No começo, ele ouvia mais “ela” das pessoas que, ao se referirem a ele, trocavam o pronome de tratamento, remetendo ao nome civil. Depois passou. A atenção da coordenadora do curso de Design Gráfico, Nara Castro, bem como a preocupação dos funcionários da secretaria e tesouraria em garantir que todas as atas e documentos de John tivessem o nome social, colaboraram para deixar o estudante mais feliz e confortável. O designer também contou com o apoio de alguns colegas de classe, que, ao perceberem as dificuldades do dia a dia, se solidarizaram. “Eu tinha medo de usar o banheiro masculino, por exemplo. E dois amigos da turma me ajudaram e me escoltavam para eu ir perdendo a insegurança. E isso naturalizou a prática. Nunca sofri nenhum tipo de agressão dentro da AESO-Barros Melo”, lembra.
Para John, conversar é sempre a melhor alternativa para apaziguar os conflitos e esclarecer as dúvidas. “A minha função, como uma pessoa com 35 anos, é vir, com muita gentileza e educação, abrindo caminho para os guris que ainda estão em crise sobre o próprio gênero”, considera.
Ao descobrir que não se identifica com o sexo biológico, mas com um gênero diferente daquele que lhe foi atribuído, a pessoa trans começa uma luta para ser aceita e viver bem e igualmente em sociedade. Com John não foi diferente. Antes de concluir a graduação em Design e ser contratado, formalmente, por uma empresa como profissional transgênero, ele precisou trocar de emprego algumas vezes e chegou a ficar sem trabalho por causa de preconceito, inadequação e intolerância. “Eu me candidatava para as vagas indicando que era um profissional trans e, de dez emails enviados, nenhum voltava. Eventualmente, alguém respondia, afirmando que poderia enviar o CV, mas não adiantava de nada”, relata.
Foi quando decidiu que estava na hora de sair do cenário de grandes corporações. “Não fazia mais sentido construir um currículo com nome civil. Peguei um perfil de LinkedIn com experiência de 10 anos e joguei no lixo”, conta ele, que recomeçou do zero, com nome social, montando nova rede de contatos a partir do convívio na faculdade, com os colegas de curso e professores, que são muito inseridos no mercado.
A ex-professora da AESO-Barros Melo, Valeska Martins, teve papel importante na inserção de John no mercado de trabalho. Ela o indicou para uma vaga na empresa em que trabalhava. “A professora fez toda a ponte com a organização, conversou com os funcionários. Eles viram que meu CV atendia às necessidades e me contrataram como profissional transgênero”, diz.

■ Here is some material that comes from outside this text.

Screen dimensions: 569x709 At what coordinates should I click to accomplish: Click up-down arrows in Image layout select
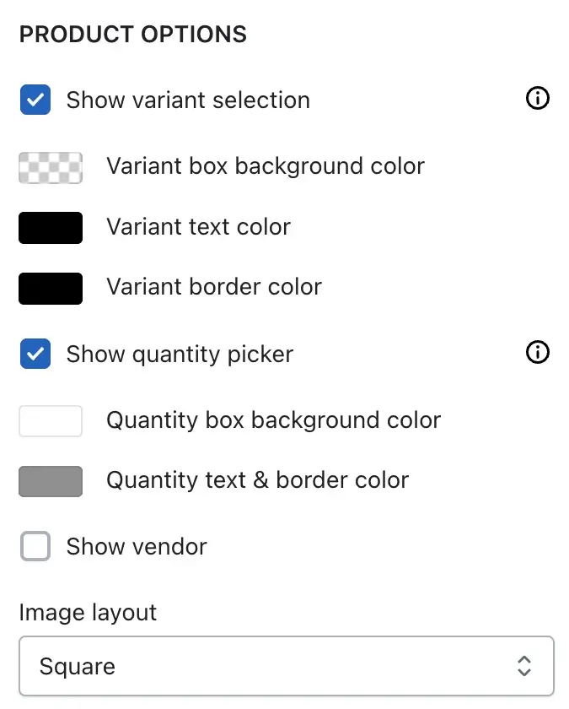[x=523, y=666]
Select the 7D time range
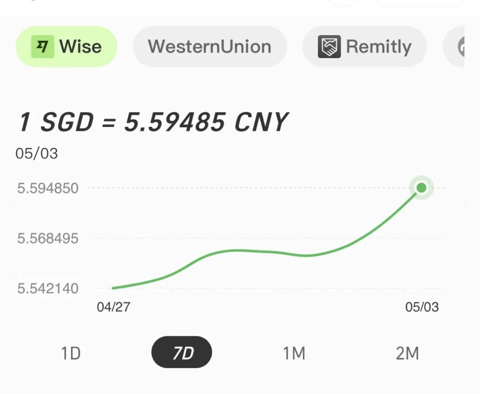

Hoje John é Designer de UX - Experiência do Usuário, na Joy Street, start-up filiada ao Porto Digital, que trabalha com educação gamificada à distância, produzindo jogos, apps, sites, etc, para Olimpíadas escolares, faculdades, cursos técnicos. Ele cuida de todos os detalhes que o consumidor experimenta no produto. “Eu vou garantir que está acessível para daltônicos, deficientes visuais e auditivos, que é usável em mobile, etc”, explica.
O currículo de John tem as cores da bandeira LGBT e uma tarja indicando que é um profissional transgênero. “Para mim, é uma corrida contra o tempo. Porque eu tenho 35 anos e isso é, sim, um risco. Eu não tenho tempo a perder”, revela ele, que, após a colação de grau, deseja enveredar pela carreira acadêmica e fazer mestrado, doutorado, etc. “Tenho essa obrigação de ser um professor trans nas faculdades, de ser pesquisador, de participar de congressos e falar para diferentes pessoas”, considera.